From a public health’s viewpoint to address type 2 diabetes patient’s glucose control issue (GH-Method: Math-Physical Medicine)
International Conference on Health Care and Neuroscience
April 08-09, 2019 | Zurich, Switzerland
Gerald C Hsu
eclaireMD Foundation, USA
Keynote : J Public Health Policy Plann
Introduction: This paper discusses type 2 diabetes
(T2D) patient’s glucose control guidelines from a
public health’s viewpoint. It is based on 1.5 million
data of chronic diseases and lifestyle details.
Furthermore, mathematics, physics, engineering
modeling, and computer science were used to
develop the needed models.
Method: T2D is a serious worldwide epidemic increasing at an alarming rate. Its complications, especially cardiovascular disease (CVD) and stroke, take many human lives each year. The author was diagnosed with severe T2D 25 years ago and suffered five cardiac episodes. He has spent more than 20,000 hours during the past 8.5 years to conduct a series of research work on glucose control by using his own developed math-physical medicine approach. He believes in “prediction” and has developed five models, including metabolism index, weight, fasting plasma glucose (FPG), postprandial plasma glucose (PPG) and hemoglobin A1C. All prediction models have reached to 95% to 99% accuracy. His focus is on preventive medicine, especially on diabetes control via lifestyle management.

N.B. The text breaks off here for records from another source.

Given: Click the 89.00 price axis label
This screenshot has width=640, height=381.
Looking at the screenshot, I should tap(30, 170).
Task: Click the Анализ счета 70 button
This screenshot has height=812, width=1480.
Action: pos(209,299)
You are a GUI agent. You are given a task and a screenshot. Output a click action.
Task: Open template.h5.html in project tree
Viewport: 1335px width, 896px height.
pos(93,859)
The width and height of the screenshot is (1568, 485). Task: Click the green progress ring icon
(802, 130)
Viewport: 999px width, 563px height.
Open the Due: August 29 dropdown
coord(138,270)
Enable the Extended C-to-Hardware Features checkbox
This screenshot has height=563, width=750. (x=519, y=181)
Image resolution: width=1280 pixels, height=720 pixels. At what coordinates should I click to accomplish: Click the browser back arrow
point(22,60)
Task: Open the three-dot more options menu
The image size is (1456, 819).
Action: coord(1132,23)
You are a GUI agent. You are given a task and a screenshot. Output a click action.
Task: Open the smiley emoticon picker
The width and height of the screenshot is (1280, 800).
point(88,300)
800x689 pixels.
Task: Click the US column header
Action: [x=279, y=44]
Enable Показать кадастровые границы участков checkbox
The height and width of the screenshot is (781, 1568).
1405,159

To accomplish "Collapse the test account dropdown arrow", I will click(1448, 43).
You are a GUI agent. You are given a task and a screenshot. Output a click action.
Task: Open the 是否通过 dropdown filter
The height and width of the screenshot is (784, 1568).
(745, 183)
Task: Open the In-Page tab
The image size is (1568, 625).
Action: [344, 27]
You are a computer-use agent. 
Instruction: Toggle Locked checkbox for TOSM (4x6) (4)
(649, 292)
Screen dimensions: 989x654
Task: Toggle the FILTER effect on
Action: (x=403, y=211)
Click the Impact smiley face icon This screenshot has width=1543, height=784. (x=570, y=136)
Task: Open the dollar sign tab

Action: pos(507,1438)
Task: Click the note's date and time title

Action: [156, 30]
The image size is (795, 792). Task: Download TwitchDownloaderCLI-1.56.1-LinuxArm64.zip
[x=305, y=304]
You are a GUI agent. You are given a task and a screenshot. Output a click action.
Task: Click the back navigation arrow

T2D patients have faced four major challenges: (1) Awareness of disease and overcome “self-denial” (attitude issue).
(2) Availability of correct disease information with physical evidence or numerical proof (knowledge issue).
(3) Determination and persistence on lifestyle change (behavior psychology issues).
(4) A non-invasive, effective, and ease of use tool to correctly predict glucose values (technology issue).
Results: Let us put “psychological factors” aside for the time being and just focus on practical methods first. Any public health and healthcare professional can apply the following techniques and tools to assist T2D patients to put their glucose values under control. Most of T2D patients can observe their improvement on their glucose control within 90 to 180 days. Based on meal quantity (including snacks and/or fruits) and bowel movement, body weight can be estimated by an APP tool, and therefore, FPG can also be predicted consequently based on weight (FPG’s major factor). The author developed this APP using optical physics, wave theory, signal processing, energy theory, big data analytics, and artificial intelligence (AI). It contains the above mentioned five prediction models, including the most sophisticated metabolism index model for the overall health condition.
This App provides around 95% to 99% prediction accuracy. A patient takes the meal photo before firstbite of food and store it inside of this APP to get a predicted PPG value instantly. If the predicted PPG is too high, he/she can change, delete or vary the quantity of certain meal portions in order to obtain a reduced PPG value from the same meal. Using “machine learning” technology, the system can auto-learn and auto-correct carbs/sugar contents of various food in order to customize for each different patient. In summary, this APP has proven to reach to 99.57% PPG prediction accuracy based on a big food bank with 4,474 meals and 8 million food nutrition data. Quantity of post-meal exercise is also included in this PPG prediction. T2D patients need to walk 1,000 to 4,000 steps within two hours after first-bite of meal, depending on their diabetes severity. Once patients’ weight, FPG, and PPG is under control, their A1C and overall metabolic conditions will also be improved significantly.
Conclusion: Public health personnel can easily use these proven techniques and available AI technology tool to educate and guide T2D patients to improve their glucose control.
Gerald C Hsu received an honorable PhD in mathematics and majored in engineering at MIT. He attended different universities over 17 years and studied seven academic disciplines. He has spent 20,000 hours in T2D research. First, he studied six metabolic diseases and food nutrition during 2010 to 2013, then conducted his own diabetes research during 2014 to 2018. His approach is “quantitative medicine” based on mathematics, physics, optical and electronics physics, engineering modeling, signal processing, computer science, big data analytics, statistics, machine learning, and artificial intelligence. His main focus is on preventive medicine using prediction tools. He believes that the better the prediction, the more control you have.